Just a reminder that booking for this show does close at 10am tomorrow morning Monday 8th September 

Still a lot of you unconfirmed on the rally list Crying or Very sad they being 

smurfinguk 
stewartwebr 
corbygeordie 
perrie333 
jennie I have confirmed you
Bernies 
starburst2 
boyjohn 
fizzy 
drfcchris 
lgbzone I have confirmed you
fabfive I have confirmed you

Please let us know you have booked or if your not going 


Have I missed anyone who contacted me.
George


----------



## fabfive (Dec 31, 2008)

We have just had an email tonight from 'Out and About Live', on behalf of Warners.

Seems we aren't alone in the problems we have experienced and they can see all the attempts people have made at booking today and are aiming to complete the bookings with everyone tomorrow. They can view the telephone contact details given with bookings and will be trying to make contact with people in order to finish off their bookings (or they will welcome us initiating the contact, if anyone prefers to call them). This is their request - rather than us try all over once again to book.

Just thought I would let you know that it looks like we will be ok - but may be after 10am tomorrow that we are able to fully complete - depending upon their speed tomorrow!


----------



## scottie (May 11, 2005)

fabfive said:


> We have just had an email tonight from 'Out and About Live', on behalf of Warners.
> 
> Seems we aren't alone in the problems we have experienced and they can see all the attempts people have made at booking today and are aiming to complete the bookings with everyone tomorrow. They can view the telephone contact details given with bookings and will be trying to make contact with people in order to finish off their bookings (or they will welcome us initiating the contact, if anyone prefers to call them). This is their request - rather than us try all over once again to book.
> 
> Just thought I would let you know that it looks like we will be ok - but may be after 10am tomorrow that we are able to fully complete - depending upon their speed tomorrow!


Hi
Thanks for that information,they might extend for a few hours ti allow them to catch up.so still a a few hours left if you want to come to lincoln rally.
See you there.
George


----------



## fabfive (Dec 31, 2008)

Just to confirm that I have paid by phone this morning and we will be arriving Friday.

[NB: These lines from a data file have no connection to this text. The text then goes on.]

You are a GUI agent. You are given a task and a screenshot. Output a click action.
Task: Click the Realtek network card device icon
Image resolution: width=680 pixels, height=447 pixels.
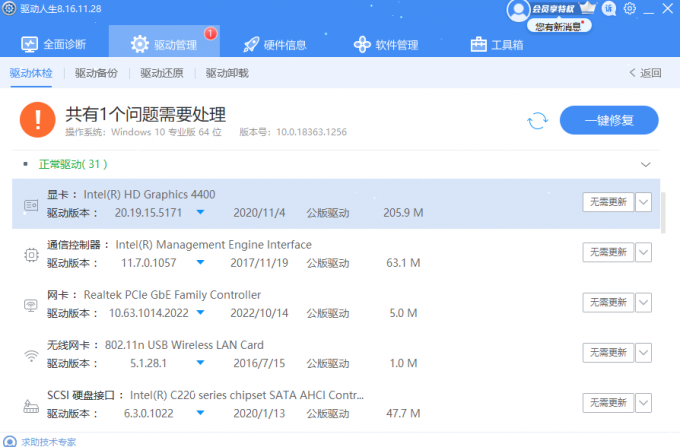pos(31,304)
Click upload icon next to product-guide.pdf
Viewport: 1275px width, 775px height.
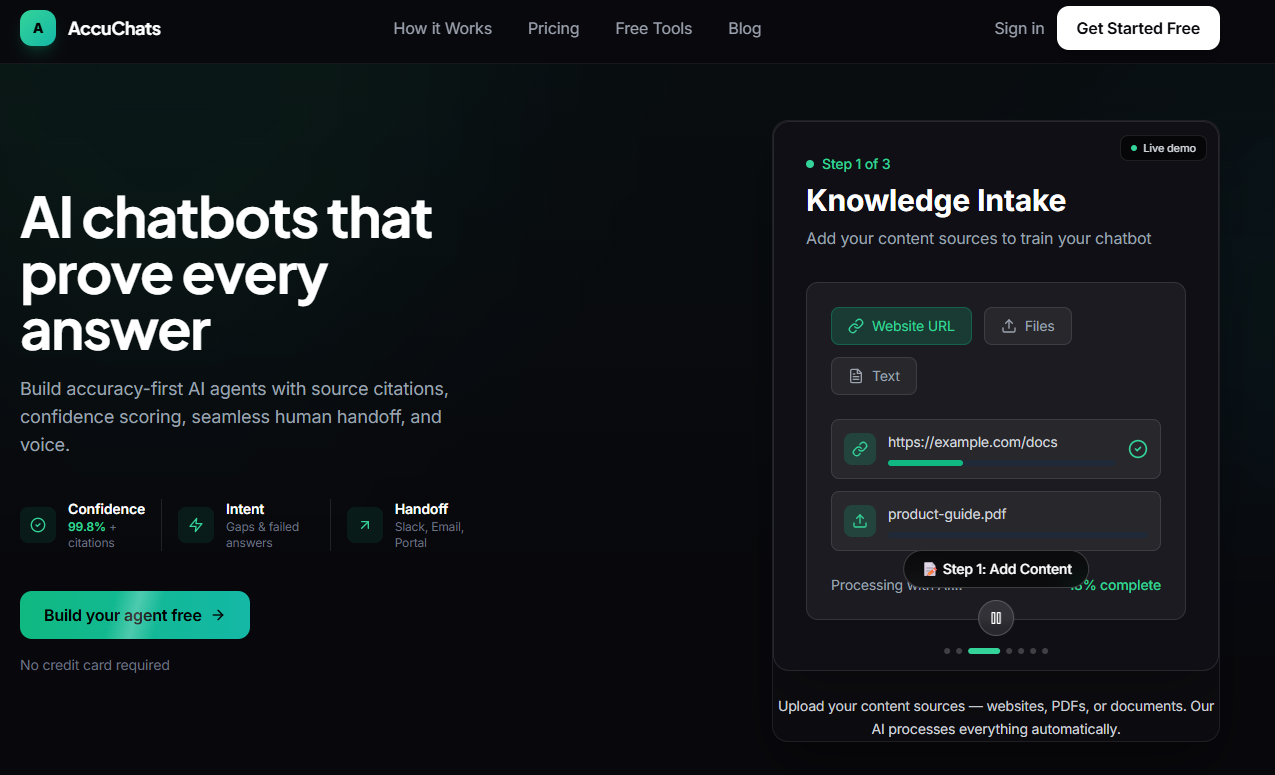click(x=859, y=521)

I am told you will get the confirmation Scottie by way of a complete list now of those confirmed to attend. Trust that is ok and look forward to seeing you there - our first MHF rally!


----------



## Bernies (Mar 22, 2007)

*Lincoln*

Hi can you confirm us please, arriving Thursday afternoon ta.


----------



## scottie (May 11, 2005)

*Re: Lincoln*



Bernies said:


> Hi can you confirm us please, arriving Thursday afternoon ta.

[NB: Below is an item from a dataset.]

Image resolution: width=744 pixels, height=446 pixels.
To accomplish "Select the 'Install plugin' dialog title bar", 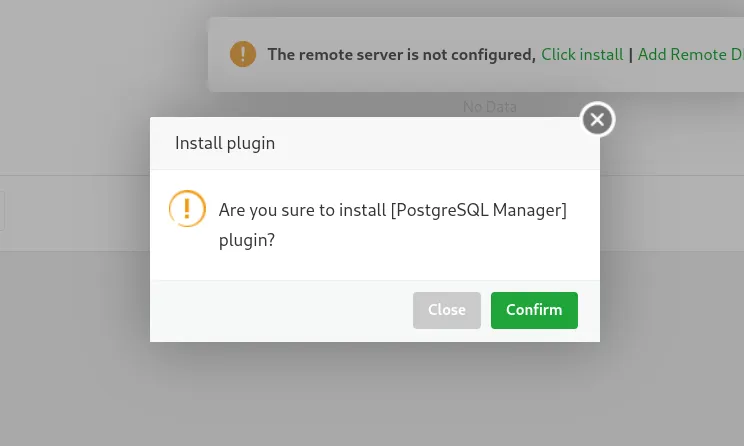I will (x=375, y=143).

Will do see you 2+1 there.

Hi fabfive
Thanks hope it is a good one for you,a lot small number going than normal,
We will be running a little quiz,nothing drastic a bit of fun,we also have a car/table top sale where you can bring some bits for sale or maybe buy some bits that is held in the big tent,space permitting.
look forward to meeting up.
George


----------



## LadyJ (May 9, 2005)

Hi All

For those of you that have been trying to book Warners say they are sending e.mails out to you and you can phone them up to 5pm today to book.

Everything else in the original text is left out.